At 09:09 PM 1/1/2009, Nephyrin Zey wrote:
>Linux srcds has used a ton of CPU forever. The main frame loop is
>optimized for a windows 66hz timer environment. Hence, linux servers
>are 'perma-boosted' and chug inordinate amounts of CPU for minor FPS
>increases, and they give us no variables to tweak the various sleep
>times/calculations that impact this. SSE2 is still broken in linux
>srcds. it also uses gettimeofday heavily, which was bad enough that
>the l4d team specifically redid that part of the engine. The engine
>uses 2-3% of the CPU entirely idle on kernels with a high response
>rate (HPET/1000hz/other common things), which caused the l4d team to
>put in a hibernation mode.
>
>The x86 binaries still use -fPIC
>On other arches (amd64) it don't have any performance advantage due to
>the necessary calls being there, but on x86 PIC clobbers a register
>and causes call heavy binaries like srcds to use upwards of 6% of
>their CPU time on thunks. Nvidia's linux OpenGL library, mpeg
>decoders, etc, all use non-fPIC shared objects on x86.
>
>And yeah, SourceTV murders my server in CPU usage. I also noticed FPS
>dips to the point where I had to fuck with the sleep timer to make
>things go smoothly. I made a few threads about this but valve isn't
>really all that interested.
>
>- Neph


64bit binaries would help.

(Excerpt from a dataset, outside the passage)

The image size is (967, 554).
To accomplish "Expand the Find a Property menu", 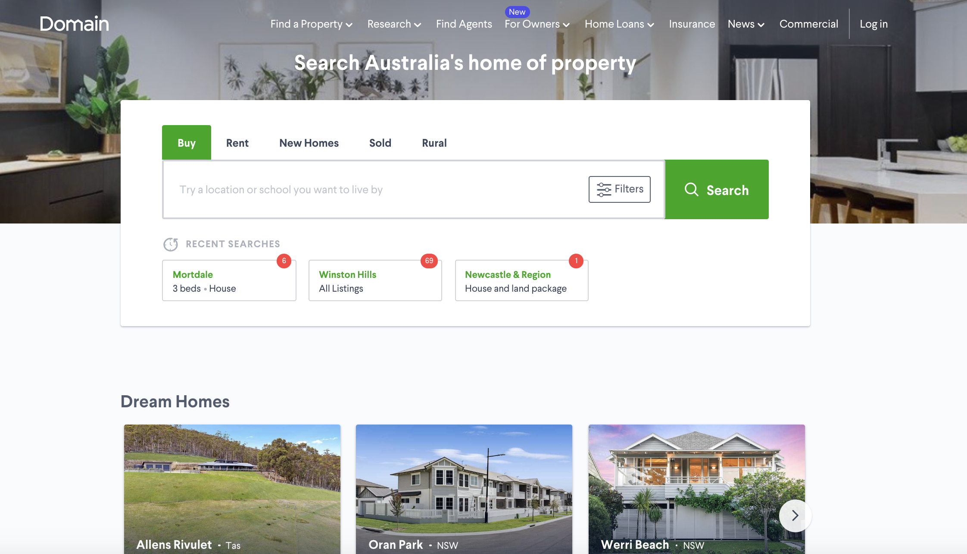I will click(312, 24).
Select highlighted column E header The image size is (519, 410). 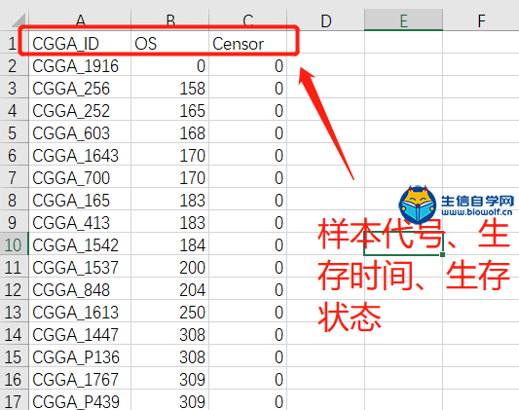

I've just finished porting vsyscalls back 
to 2.6.24 series (x86), and I see a minor drop under load. However, 
it doesn't fix the fact
that the engine spends about 1500 cycles an idle loop with source tv 
on. I've also hacked in CLOCK_MONOTONIC support instead of 
gettimeofday.. why does a gameserver
need nanosecond timestamps if everything is more or less estimated?

I didn't think clobbering 1 additional register would make that much 
of a difference. Maybe on older gcc versions, but newer ones are better at it..
however, -fPIC will turn off optimizations that otherwise have to be 
enabled..  I think valve is using 2.9.5 on 1.6/source.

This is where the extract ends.